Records
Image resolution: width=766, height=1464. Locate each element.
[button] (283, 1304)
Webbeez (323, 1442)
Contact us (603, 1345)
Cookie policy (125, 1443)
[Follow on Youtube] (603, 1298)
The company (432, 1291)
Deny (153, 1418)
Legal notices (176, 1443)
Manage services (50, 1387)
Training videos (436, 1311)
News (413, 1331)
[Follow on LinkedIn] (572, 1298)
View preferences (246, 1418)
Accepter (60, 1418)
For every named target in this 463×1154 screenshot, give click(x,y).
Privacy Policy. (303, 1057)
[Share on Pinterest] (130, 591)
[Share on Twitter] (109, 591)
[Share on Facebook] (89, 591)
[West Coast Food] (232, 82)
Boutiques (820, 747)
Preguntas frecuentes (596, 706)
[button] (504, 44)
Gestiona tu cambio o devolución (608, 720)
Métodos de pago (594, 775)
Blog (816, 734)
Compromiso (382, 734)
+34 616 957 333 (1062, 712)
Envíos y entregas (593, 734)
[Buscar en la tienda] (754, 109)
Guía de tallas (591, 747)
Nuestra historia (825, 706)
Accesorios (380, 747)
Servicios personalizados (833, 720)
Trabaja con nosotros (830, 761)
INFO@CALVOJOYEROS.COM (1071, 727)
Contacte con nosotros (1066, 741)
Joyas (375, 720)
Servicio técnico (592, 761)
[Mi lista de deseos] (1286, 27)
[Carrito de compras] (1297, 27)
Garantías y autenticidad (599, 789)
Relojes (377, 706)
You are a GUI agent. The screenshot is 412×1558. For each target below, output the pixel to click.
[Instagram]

WHAT YOU WILL DO → Edit the lines from the one containing "Servicios personalizados (833, 720)" through the last line, replacing "Servicio técnico" with "Asistencia técnica" and keeping everything else the same.

ANSWER BELOW →
Servicios personalizados (833, 720)
Trabaja con nosotros (830, 761)
INFO@CALVOJOYEROS.COM (1071, 727)
Contacte con nosotros (1066, 741)
Joyas (375, 720)
Asistencia técnica (592, 761)
[Mi lista de deseos] (1286, 27)
[Carrito de compras] (1297, 27)
Garantías y autenticidad (599, 789)
Relojes (377, 706)
You are a GUI agent. The screenshot is 412×1558. For each target below, output the pixel to click.
[Instagram]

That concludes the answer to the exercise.